Reading Notes - Ranking Automatically Generated Questions Using Common Human Queries
This post is about the following short paper:
Ranking Automatically Generated Questions Using Common Human Queries
Yllias Chali and Sina Golestanirad
Proceedings of the 9th International Natural Language Generation conference
Paper summary: This paper proposes an automatic question generation approach that can generate common and specific questions from a text passage and rank them using community based question answering systems (yahoo answers data). They use syntactic similarity between the text and question as a proxy for grammaticality. Questions are evaluated in terms of syntactic correctness and topical relevance. Their primary motivation seems to be that such question generation can be useful for users to post better search queries online.
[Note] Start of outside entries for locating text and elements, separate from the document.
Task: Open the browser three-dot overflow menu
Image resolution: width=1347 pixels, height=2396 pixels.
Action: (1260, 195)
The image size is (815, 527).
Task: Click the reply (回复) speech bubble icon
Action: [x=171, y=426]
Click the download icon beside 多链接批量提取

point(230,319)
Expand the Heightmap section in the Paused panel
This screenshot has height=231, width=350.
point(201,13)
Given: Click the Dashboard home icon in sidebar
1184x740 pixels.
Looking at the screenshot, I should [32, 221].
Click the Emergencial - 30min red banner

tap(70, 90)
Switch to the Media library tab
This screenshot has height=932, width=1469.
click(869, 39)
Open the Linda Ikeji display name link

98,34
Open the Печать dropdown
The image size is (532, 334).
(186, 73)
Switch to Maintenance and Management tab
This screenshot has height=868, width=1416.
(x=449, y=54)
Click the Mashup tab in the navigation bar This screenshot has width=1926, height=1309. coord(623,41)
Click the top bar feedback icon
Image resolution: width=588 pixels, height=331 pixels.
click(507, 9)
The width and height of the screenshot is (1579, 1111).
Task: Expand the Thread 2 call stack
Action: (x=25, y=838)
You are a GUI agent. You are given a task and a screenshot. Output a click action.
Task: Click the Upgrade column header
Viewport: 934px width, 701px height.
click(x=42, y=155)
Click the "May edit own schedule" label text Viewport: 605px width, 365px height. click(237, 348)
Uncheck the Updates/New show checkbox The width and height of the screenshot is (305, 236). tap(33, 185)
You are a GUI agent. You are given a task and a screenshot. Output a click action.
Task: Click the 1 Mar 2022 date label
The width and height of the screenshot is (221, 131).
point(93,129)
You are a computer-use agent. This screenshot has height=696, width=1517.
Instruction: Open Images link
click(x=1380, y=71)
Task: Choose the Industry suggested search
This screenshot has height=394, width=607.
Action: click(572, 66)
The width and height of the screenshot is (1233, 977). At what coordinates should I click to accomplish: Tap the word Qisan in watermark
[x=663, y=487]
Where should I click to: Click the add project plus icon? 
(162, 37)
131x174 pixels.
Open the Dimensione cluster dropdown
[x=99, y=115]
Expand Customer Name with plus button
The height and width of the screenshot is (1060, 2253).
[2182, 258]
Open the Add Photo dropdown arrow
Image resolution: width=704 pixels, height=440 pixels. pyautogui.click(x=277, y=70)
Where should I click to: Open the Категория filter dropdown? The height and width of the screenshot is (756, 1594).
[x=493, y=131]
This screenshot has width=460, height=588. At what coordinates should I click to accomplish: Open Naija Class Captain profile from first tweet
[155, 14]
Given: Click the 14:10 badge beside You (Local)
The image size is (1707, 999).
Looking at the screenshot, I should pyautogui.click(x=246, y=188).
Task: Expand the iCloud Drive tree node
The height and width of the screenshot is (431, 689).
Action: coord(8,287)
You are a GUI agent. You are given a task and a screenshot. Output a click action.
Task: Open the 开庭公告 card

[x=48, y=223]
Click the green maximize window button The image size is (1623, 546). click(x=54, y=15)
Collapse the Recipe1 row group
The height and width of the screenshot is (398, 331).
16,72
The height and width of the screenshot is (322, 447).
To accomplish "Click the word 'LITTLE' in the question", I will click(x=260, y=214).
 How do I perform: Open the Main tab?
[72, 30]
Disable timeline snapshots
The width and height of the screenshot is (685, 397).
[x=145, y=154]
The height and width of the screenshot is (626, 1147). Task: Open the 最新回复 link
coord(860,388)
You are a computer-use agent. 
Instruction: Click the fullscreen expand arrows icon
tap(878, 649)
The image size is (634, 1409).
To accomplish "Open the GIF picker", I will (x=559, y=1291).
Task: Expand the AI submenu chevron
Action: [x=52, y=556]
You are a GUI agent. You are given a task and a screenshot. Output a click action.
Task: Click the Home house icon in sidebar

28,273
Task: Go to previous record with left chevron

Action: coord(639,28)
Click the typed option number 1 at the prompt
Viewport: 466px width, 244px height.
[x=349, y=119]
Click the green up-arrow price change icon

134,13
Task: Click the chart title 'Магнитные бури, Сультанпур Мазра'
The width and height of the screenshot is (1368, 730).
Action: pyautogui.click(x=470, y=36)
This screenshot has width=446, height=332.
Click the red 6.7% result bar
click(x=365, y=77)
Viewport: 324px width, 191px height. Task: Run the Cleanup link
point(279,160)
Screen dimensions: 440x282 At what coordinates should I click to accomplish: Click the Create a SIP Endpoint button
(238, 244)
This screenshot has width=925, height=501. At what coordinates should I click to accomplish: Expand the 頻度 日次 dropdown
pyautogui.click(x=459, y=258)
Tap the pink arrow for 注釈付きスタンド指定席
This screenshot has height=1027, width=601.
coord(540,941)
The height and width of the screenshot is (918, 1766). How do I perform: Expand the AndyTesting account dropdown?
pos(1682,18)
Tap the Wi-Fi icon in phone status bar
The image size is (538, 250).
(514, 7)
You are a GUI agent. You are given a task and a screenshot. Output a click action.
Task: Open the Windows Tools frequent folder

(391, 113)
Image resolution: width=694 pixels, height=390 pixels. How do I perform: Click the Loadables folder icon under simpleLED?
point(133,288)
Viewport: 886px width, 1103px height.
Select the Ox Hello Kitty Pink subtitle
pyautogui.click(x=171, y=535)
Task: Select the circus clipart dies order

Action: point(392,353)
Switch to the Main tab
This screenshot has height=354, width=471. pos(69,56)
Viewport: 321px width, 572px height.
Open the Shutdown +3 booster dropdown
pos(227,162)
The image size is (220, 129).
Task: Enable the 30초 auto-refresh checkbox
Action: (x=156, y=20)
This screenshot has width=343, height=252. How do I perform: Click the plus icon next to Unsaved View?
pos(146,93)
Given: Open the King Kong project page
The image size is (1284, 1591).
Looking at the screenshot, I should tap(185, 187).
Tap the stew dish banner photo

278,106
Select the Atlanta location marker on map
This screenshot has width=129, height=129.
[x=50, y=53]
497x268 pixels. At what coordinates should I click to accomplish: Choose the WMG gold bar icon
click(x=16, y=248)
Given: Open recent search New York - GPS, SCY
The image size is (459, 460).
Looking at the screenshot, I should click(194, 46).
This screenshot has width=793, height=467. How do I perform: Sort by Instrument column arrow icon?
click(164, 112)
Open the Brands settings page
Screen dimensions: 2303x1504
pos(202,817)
I think the overall approach can be summarized in the following paragraph from the paper:
“Our question generation approach is built in five steps. In the first step, we tag named entities from a text which is related to the query. In the next step, we use question templates to generate basic questions, based on the tags from the previous step. In the third step, we apply a text simplifier to all of the sentences in the text and then we use a semantic role tagger to tag all of the arguments and predicates in these sen- tences. Fourth step is about applying another set of question rules to the extracted arguments and pred- icates in order to generate specific questions. In the final step, we use our proposed algorithm to rank all of the generated questions”
It would have been great if more was said about their templates which they use in Step 2 and Step 4. That would have given us a better picture about what exactly are the kind of questions being generated. From what I read, it seemed to me that the answers are probably single words or multi-word expressions, not beyond that.
I thought the relative work is compact, and yet comprehensive. This could be because I read most of those references mentioned there.
Learning question templates from community question answering systems is an interesting idea to explore.
SEMILAR seems to be an interesting library to explore in the context of looking for semantically similar texts and comparing a question and its answer in terms of relatedness.